Trois : et aussi des moins bons. Les guerres ont frappé ces dernières heures en Ukraine-Russie, Gaza-Israël, Iran-Israël… puis se sont propagées. Dans ce contexte, les Etats-Unis puis l’Europe tentent de regrouper leurs forces, prenant conscience des fragilités des chaînes de production qui avaient fait les multinationales d’hier. Il ne s’agit plus d’être multipolaire, mais « bien » bi- ou tripolaire : les cartes sont redistribuées. Il y aura moins d’alliances, plus de grands gagnants. D’où le pari sur des entreprises qui produisent dans de grands pays industrialisés ou chez des amis et voisins sûrs, des pays où politique industrielle et protectionnisme ne sont plus de gros mots : les États-Unis par exemple. Cela implique évidemment de ne pas oublier la recherche, la cyberguerre et l’industrie de l’armement, de plus en plus populaires.
Quatrièmement : c’est dans cette révolution technologique qu’interviennent les bouleversements climatiques. Face à tout cela, d’énormes investissements seront nécessaires.
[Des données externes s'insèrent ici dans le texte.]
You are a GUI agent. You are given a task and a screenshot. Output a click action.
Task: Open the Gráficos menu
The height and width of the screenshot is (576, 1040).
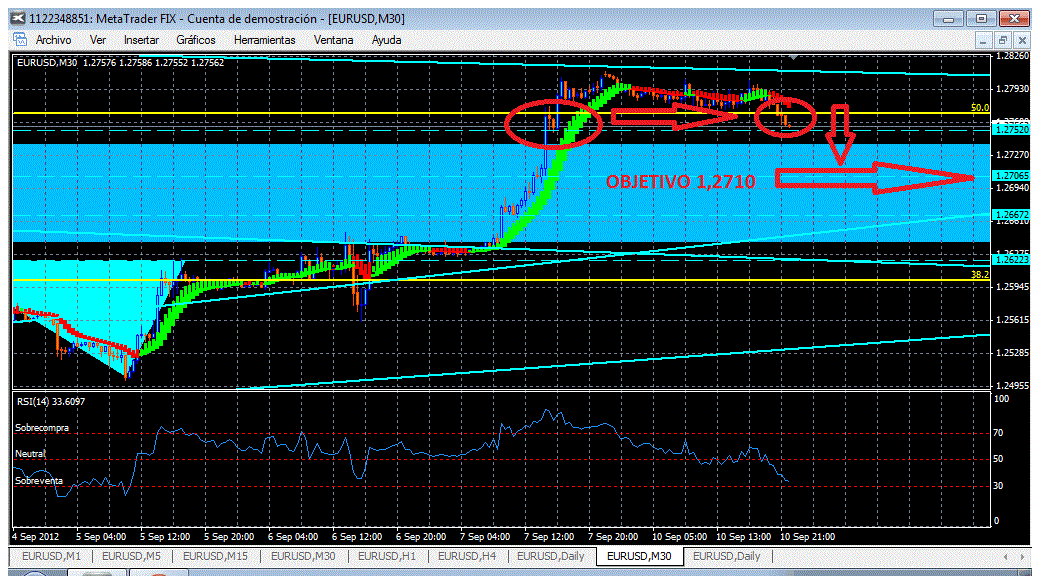(196, 40)
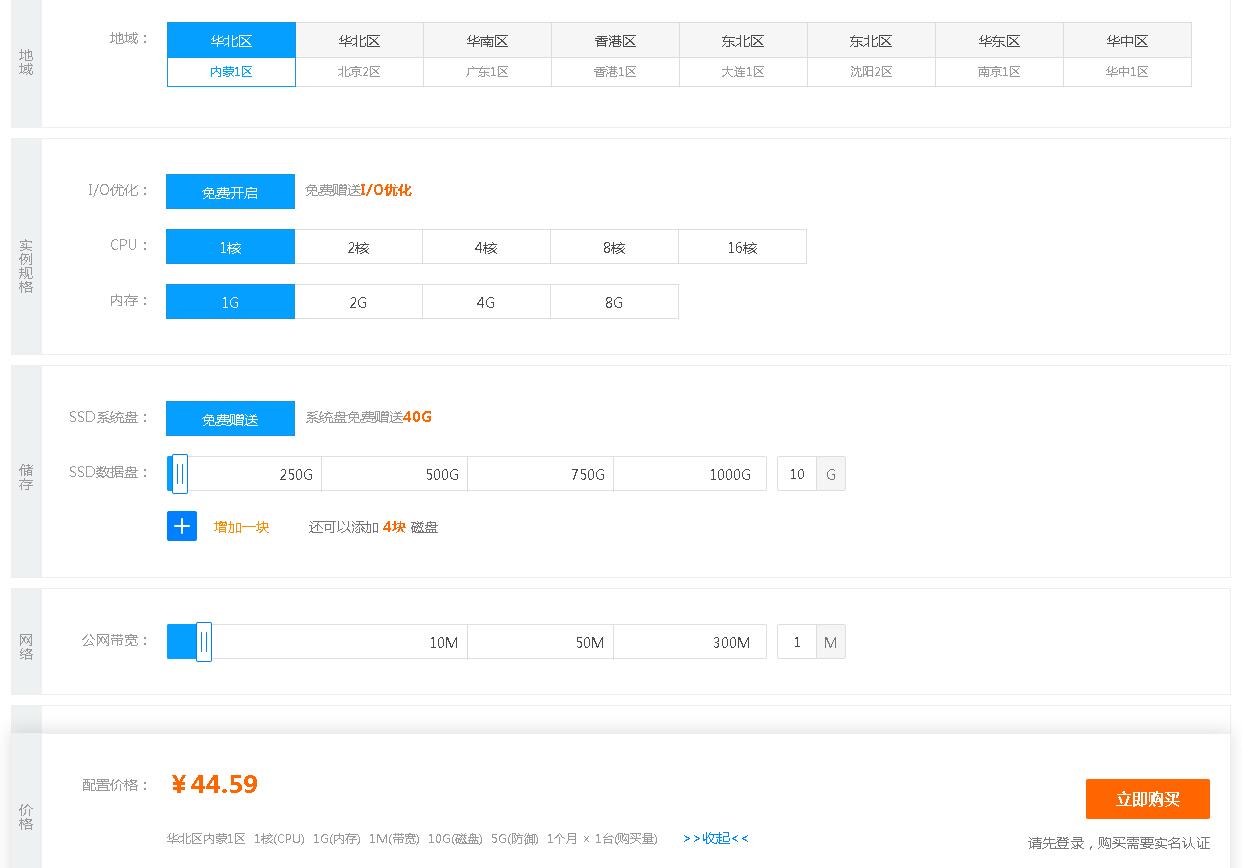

Donc, là encore, une polarisation sur la « tech » et ses valeurs boursières qui prend des allures de « solution à tout », comme l’électricité en son temps.
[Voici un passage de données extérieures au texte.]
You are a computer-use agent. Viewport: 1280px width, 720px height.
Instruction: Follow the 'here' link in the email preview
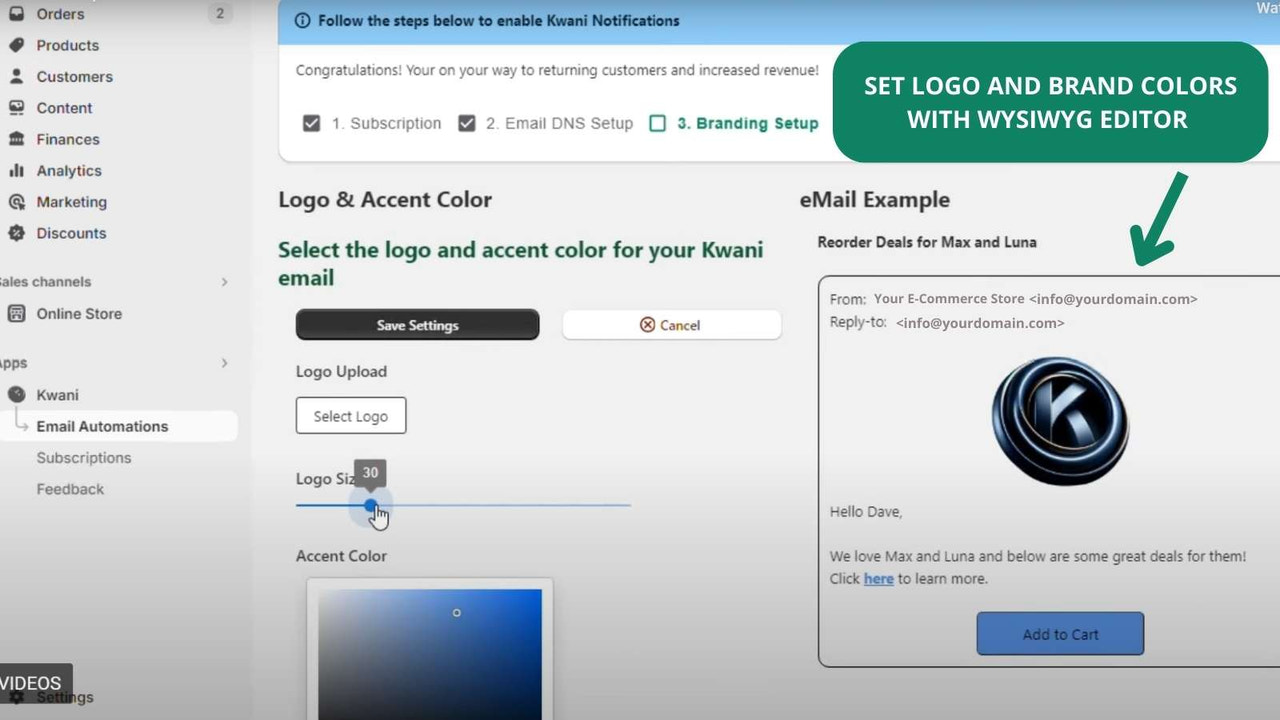(x=878, y=578)
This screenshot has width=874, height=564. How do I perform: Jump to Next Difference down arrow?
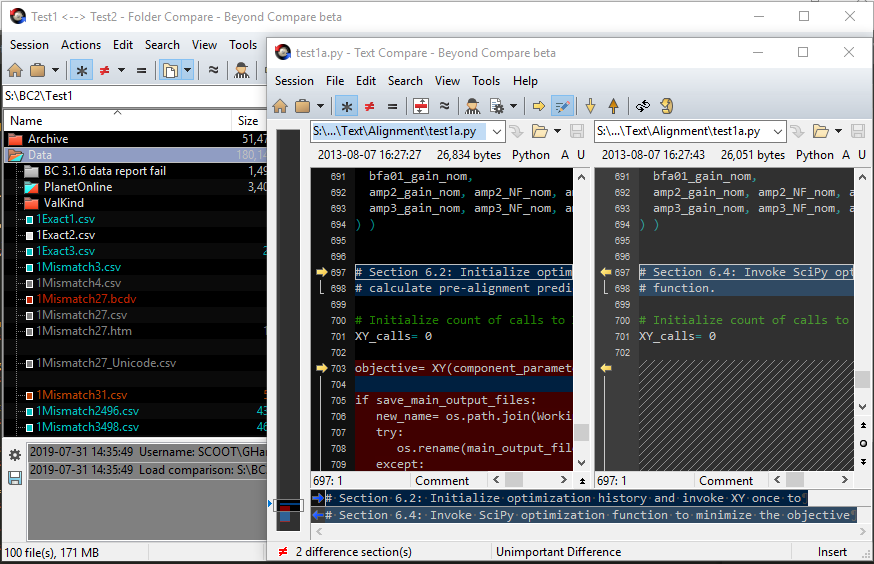(590, 106)
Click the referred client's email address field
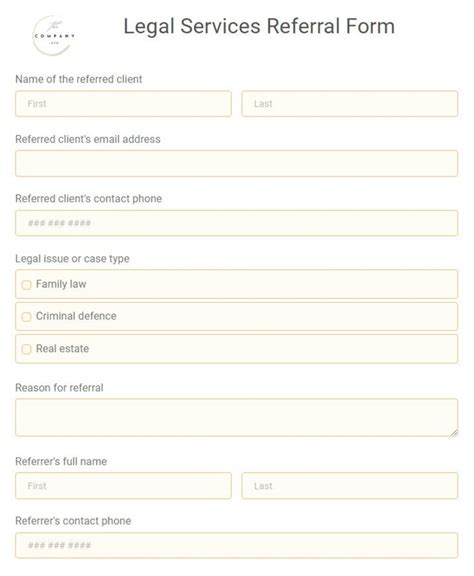This screenshot has height=576, width=474. click(237, 163)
Cinq : dans le doute sur les quelques gagnants qui tireront toutes les chances de leur côté, voici les ETF (Exchange Traded Funds). En gestion d’actifs, cette classe est en hausse constante depuis 56 mois, pour atteindre 1 900 milliards de dollars. Vous ne choisirez plus de titres (gestion active), ce qui est compliqué et prend du temps, mais ferez des choix tout faits, basés sur des thématiques : par exemple la high tech indienne ! Le monde de la gestion passive est fait pour vous. Des cohortes (troupeaux ?) se forment. Vous montez avec votre choix… mais vice versa.
Car il ne faut jamais oublier que la hausse des titres est agréable pour ceux qui les possèdent. Ils ne se regardent qu’eux-mêmes, oubliant qu’une augmentation trop forte entraîne de fortes désillusions. Le monde change : cette révolution entraîne aujourd’hui une polarisation des esprits/espoirs sur NVIDIA, après Apple hier, polarisation d’autant plus dangereuse qu’elle fait oublier les risques de guerre. On ne les voit plus, jusqu’au jour où ils nous sautent au visage.
Il y a un risque de bulle sur les valeurs informatiques quand on ne les voit que : il faudra savoir comment en sortir. Ce n’est pas qu’une question de tarifs.